Isolla se levantó de su lado, mientras los ojos de Hawkwood observaban sus movimientos con un dolor impotente y desconcertado. Se pasó una mano por su propio rostro, y quedó estupefacto.

—¡Mi barba!

—Volverá a crecer. Parecéis más joven sin ella. Hay ropa junto a la cama. Debería quedaros bien. Venid a la antesala cuando estéis listo. Golophin quiere hablarnos. —Salió de la habitación, andando muy rígida, con su vestido sencillo y sin adornos.

Hawkwood apartó el edredón y estudió su cuerpo. Ni una sola marca. Incluso sus cicatrices de veinte años atrás habían desaparecido. Su cuerpo estaba lampiño como el de un recién nacido.

Sintiéndose absurdamente avergonzado, se vistió con la ropa que le habían preparado. De repente tuvo sed, y vació de un trago el vaso de agua que encontró. Le pareció que tenía que hacer crujir todas las articulaciones de su cuerpo para que volviera a funcionar, y dedicó varios minutos a hacer estiramientos y flexiones, logrando que la sangre volviera a circular. Estaba vivo. Estaba entero. No era un milagro, pero le parecía más que milagroso. Pese a toda la magia que había visto durante los años, ciertos aspectos de ella nunca dejaban de impresionarle. Provocar una tormenta parecía casi sencillo, algo esperable en un mago. Pero moldear su propia carne de aquel modo, hacer desaparecer las quemaduras y curar sus pulmones rotos y medio asfixiados… aquello era realmente increíble.

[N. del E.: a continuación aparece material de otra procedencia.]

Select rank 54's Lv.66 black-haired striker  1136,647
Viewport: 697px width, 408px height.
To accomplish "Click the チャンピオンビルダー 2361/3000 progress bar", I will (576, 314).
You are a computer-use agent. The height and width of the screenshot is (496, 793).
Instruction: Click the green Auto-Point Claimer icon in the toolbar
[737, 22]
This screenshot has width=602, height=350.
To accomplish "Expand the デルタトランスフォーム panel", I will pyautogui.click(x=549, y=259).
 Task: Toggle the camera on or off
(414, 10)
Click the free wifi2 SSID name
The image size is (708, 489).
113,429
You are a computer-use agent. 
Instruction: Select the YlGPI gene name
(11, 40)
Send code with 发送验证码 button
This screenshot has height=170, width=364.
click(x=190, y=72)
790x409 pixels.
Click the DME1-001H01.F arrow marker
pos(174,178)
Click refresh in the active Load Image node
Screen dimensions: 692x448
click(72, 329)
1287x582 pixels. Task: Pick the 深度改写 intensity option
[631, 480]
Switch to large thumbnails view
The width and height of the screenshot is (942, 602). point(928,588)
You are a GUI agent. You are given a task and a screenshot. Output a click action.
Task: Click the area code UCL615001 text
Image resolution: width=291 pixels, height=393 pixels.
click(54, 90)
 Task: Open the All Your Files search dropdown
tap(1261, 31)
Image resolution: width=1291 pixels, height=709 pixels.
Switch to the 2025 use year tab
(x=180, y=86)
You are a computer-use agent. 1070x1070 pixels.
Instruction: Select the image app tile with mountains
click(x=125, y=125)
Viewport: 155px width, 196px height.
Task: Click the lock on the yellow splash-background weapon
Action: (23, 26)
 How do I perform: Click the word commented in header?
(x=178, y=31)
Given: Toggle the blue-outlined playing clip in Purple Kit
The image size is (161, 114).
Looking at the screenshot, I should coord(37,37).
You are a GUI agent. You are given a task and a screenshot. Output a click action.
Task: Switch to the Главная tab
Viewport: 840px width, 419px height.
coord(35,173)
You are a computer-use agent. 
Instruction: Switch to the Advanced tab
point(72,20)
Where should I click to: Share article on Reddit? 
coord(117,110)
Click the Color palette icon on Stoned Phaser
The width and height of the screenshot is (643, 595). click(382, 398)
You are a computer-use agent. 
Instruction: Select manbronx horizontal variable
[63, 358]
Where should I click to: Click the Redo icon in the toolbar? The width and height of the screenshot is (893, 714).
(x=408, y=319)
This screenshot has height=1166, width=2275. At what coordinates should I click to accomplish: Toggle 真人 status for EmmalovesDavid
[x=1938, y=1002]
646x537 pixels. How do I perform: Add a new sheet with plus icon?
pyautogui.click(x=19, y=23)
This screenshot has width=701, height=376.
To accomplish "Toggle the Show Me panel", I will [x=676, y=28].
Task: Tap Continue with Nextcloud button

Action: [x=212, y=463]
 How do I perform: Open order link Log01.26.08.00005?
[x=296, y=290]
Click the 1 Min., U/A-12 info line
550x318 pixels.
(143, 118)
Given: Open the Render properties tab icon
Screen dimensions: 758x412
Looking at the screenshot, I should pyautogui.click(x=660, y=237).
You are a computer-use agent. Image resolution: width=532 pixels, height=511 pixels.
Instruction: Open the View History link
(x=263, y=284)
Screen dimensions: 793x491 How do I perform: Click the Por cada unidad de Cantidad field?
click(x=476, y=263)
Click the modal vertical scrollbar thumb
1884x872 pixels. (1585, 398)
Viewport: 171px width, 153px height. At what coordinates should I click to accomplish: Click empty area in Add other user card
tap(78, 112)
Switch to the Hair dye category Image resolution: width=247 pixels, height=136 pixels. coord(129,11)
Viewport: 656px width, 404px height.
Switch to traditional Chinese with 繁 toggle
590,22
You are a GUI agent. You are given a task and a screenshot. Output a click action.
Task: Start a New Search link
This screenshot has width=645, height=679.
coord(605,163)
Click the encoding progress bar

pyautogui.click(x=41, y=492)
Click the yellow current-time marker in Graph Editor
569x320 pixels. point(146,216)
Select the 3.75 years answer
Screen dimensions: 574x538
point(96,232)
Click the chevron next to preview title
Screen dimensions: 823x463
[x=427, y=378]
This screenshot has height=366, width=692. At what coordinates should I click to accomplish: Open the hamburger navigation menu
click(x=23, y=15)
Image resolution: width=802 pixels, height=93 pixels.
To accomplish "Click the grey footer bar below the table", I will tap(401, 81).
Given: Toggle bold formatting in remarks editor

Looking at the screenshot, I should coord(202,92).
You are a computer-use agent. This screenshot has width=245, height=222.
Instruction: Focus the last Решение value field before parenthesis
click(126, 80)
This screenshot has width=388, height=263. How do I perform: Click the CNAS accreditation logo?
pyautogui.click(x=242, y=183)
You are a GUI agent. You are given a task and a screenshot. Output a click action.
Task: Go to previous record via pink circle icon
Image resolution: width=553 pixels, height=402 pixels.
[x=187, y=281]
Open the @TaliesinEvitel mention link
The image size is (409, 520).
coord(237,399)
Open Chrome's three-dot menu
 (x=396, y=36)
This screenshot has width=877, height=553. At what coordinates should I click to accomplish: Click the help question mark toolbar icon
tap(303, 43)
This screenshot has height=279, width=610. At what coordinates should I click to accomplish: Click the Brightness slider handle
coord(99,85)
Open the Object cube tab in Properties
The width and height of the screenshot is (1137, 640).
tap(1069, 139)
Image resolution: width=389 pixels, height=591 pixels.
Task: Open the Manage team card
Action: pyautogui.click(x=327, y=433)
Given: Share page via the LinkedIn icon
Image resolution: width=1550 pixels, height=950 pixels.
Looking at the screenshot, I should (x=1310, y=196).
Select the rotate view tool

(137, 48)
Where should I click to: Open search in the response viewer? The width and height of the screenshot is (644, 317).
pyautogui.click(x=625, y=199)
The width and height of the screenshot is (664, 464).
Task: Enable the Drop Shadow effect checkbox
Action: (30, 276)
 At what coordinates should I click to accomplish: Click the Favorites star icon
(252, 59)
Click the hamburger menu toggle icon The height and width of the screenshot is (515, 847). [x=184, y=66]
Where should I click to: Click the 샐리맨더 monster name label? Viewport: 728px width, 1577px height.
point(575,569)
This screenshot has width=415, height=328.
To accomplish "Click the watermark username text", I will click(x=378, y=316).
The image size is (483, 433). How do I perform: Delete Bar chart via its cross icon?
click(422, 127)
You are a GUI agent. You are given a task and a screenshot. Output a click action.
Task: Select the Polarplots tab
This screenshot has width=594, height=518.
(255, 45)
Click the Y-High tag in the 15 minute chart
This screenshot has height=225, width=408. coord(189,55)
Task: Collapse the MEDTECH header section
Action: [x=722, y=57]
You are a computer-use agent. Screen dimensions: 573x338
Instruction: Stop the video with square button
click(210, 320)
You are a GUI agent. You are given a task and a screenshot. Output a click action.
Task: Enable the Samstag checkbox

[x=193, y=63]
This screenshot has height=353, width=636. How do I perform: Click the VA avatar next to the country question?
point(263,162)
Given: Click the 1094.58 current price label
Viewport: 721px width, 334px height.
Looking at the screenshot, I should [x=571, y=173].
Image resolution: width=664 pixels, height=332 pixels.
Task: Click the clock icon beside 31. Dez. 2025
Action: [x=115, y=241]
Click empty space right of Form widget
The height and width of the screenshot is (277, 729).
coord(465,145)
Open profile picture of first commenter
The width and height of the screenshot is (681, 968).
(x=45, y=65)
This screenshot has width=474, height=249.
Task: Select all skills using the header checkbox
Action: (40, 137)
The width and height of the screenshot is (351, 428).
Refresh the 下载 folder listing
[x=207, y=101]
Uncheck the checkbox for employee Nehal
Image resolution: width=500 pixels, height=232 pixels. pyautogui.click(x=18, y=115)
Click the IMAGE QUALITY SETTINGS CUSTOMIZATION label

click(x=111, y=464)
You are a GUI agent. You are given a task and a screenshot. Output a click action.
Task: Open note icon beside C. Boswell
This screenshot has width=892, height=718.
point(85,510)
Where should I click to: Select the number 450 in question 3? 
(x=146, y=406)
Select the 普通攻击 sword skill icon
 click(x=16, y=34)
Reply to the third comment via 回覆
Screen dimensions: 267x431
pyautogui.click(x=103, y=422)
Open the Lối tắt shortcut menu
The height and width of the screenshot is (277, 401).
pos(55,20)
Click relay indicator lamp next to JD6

¿Qué precio se había pagado por el don de su vida? La dama del otro lado de la puerta. Había pagado por las cicatrices de Hawkwood con las suyas propias. Ella, la reina de Hebrion.

Cuando atravesó el umbral, su rostro estaba sombrío como en un funeral. No tenía costumbre de frecuentar los aposentos de la realeza, e ignoraba si debía inclinarse, sentarse o permanecer de pie. Isolla le observaba, tomando una copa de vino. La antesala era pequeña, octogonal, pero con el techo alto. Un fuego azulado de carbón marino ardía en la chimenea, y había un delicioso desorden de artículos femeninos esparcidos aquí y allá, por encima de las sillas, además de una botella llena de vino sobre la mesa, que resplandecía como un rubí a la luz del fuego, y en las paredes ardían velas de cera, cuyo suave aroma se mezclaba con el perfume de Isolla, Unas pesadas cortinas ocultaban la única ventana, de modo que podían haber estado en mitad de la noche, pero el reloj interno de Hawkwood sabía que el amanecer había llegado y pasado, y que el sol se estaba elevando en el cielo.